- Stored items:

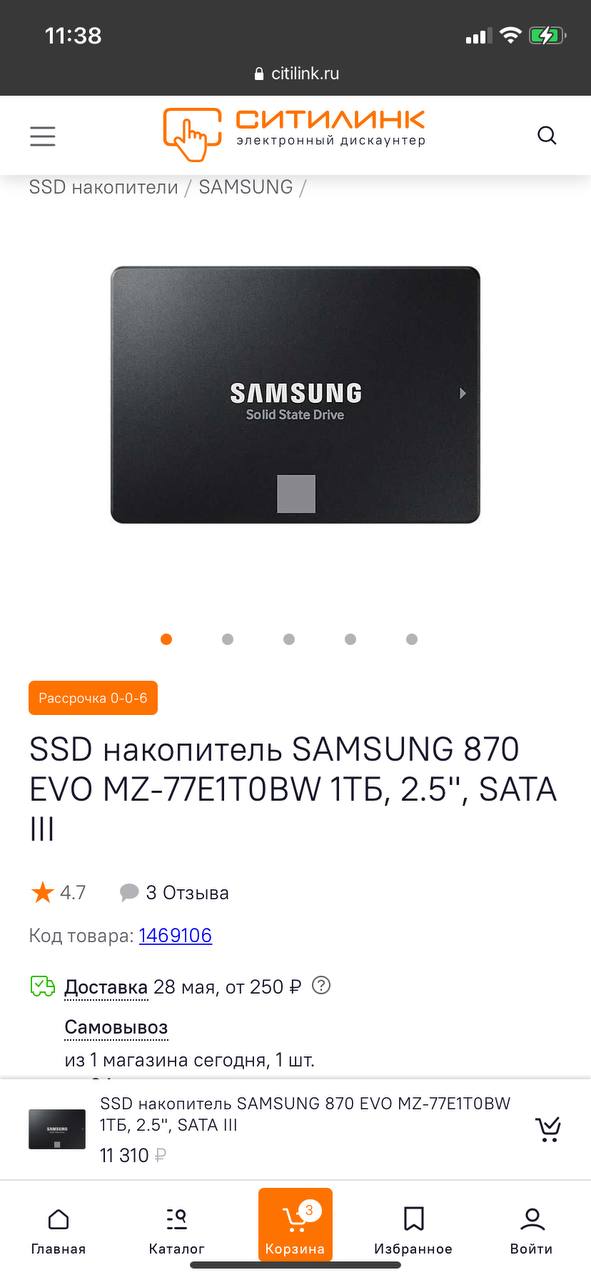This screenshot has height=1280, width=591.
Task: Open the Избранное tab
Action: [x=413, y=1231]

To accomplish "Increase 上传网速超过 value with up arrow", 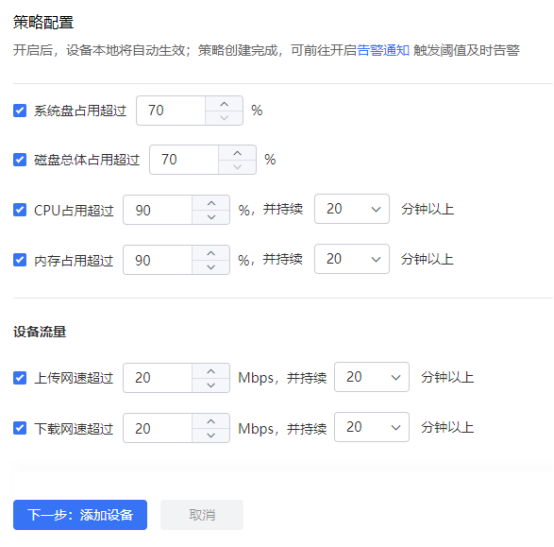I will 211,371.
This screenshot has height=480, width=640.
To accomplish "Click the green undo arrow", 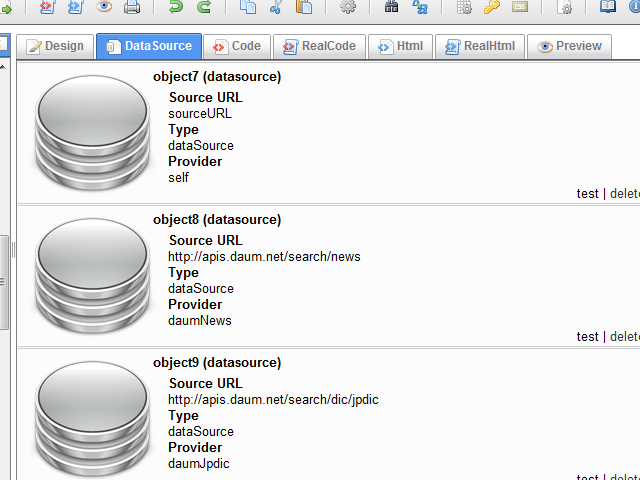I will (177, 8).
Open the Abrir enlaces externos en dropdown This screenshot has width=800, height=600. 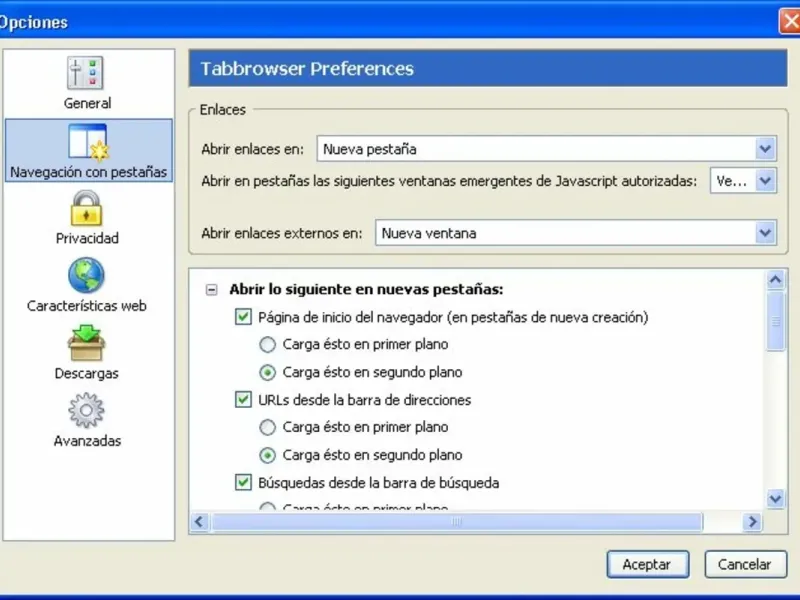point(766,233)
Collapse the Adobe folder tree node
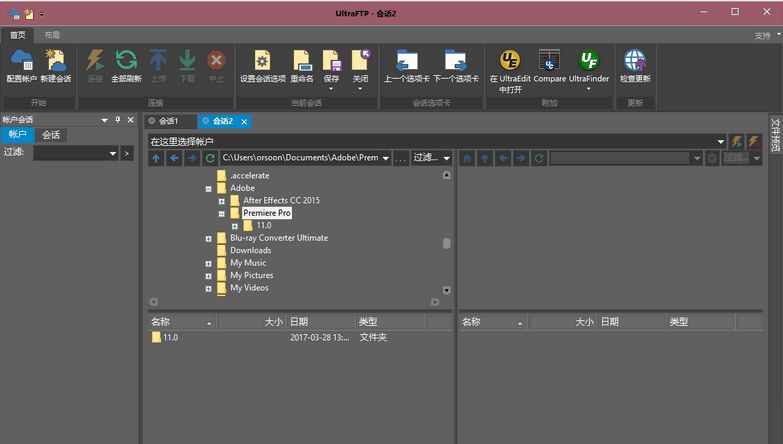The height and width of the screenshot is (444, 783). [x=208, y=189]
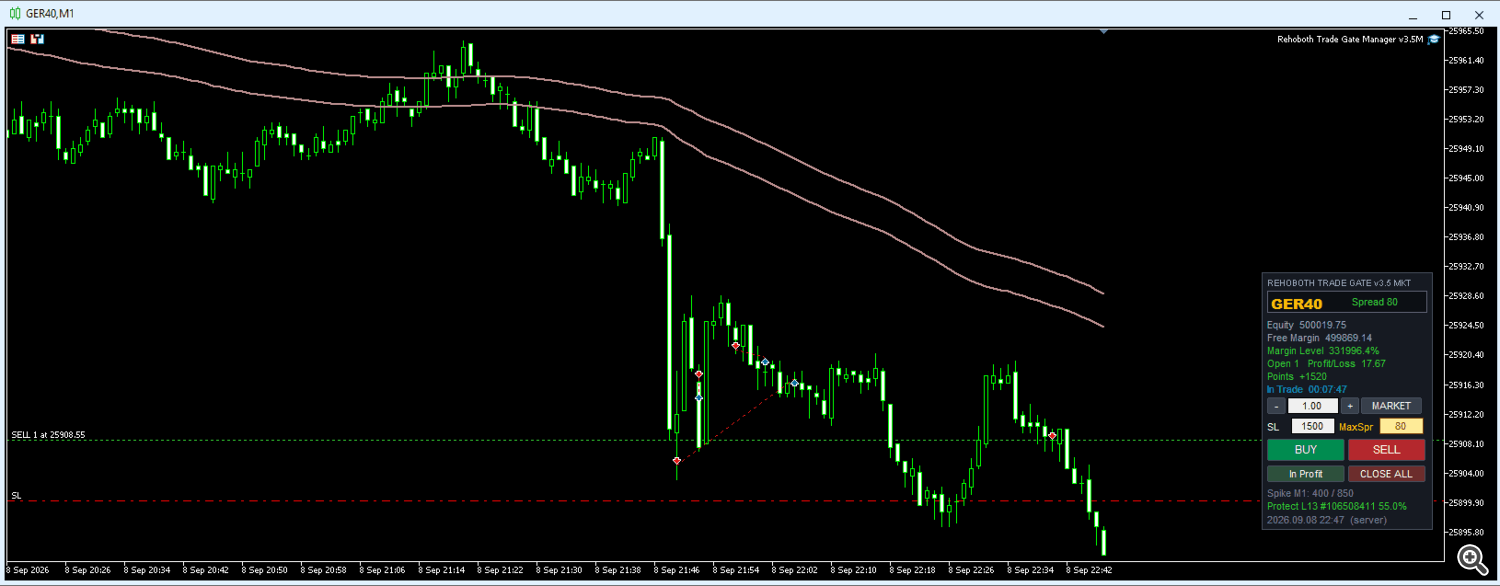Maximize the GER40 chart window
Image resolution: width=1500 pixels, height=586 pixels.
[x=1446, y=14]
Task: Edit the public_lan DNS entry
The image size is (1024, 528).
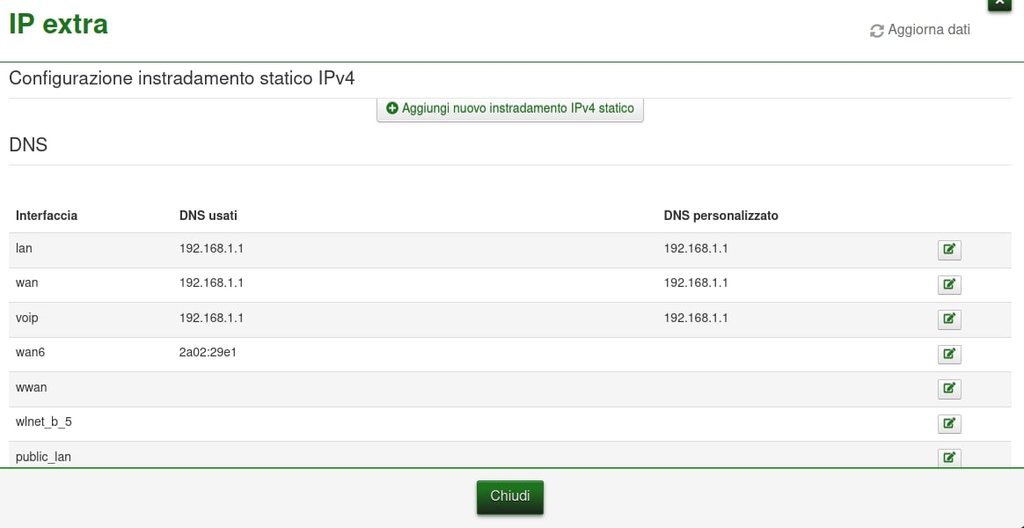Action: pos(949,457)
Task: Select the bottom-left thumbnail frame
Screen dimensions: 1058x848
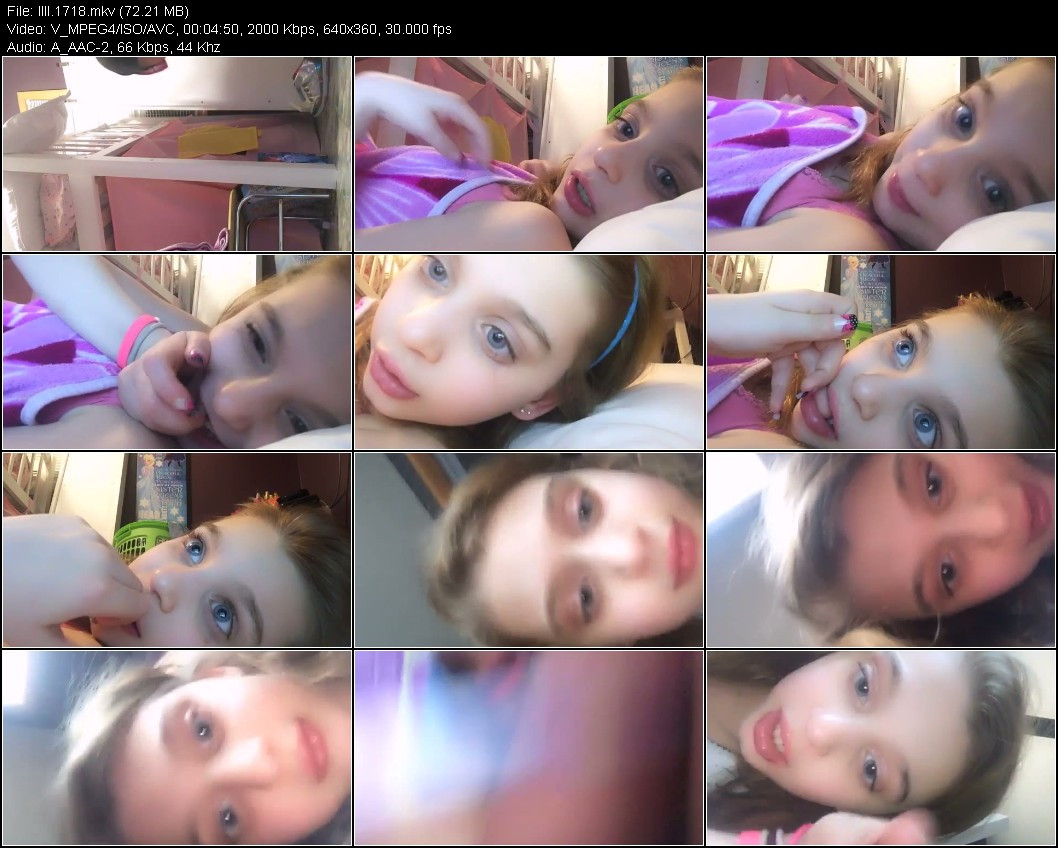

- Aim of the exercise:
Working from the line with "Task: Edit the public_lan DNS entry" down through the last line of the records, give every line again exactly, but no pictures.

- Answer:
Task: Edit the public_lan DNS entry
The image size is (1024, 528).
Action: pos(949,457)
Task: Select the bottom-left thumbnail frame
Screen dimensions: 1058x848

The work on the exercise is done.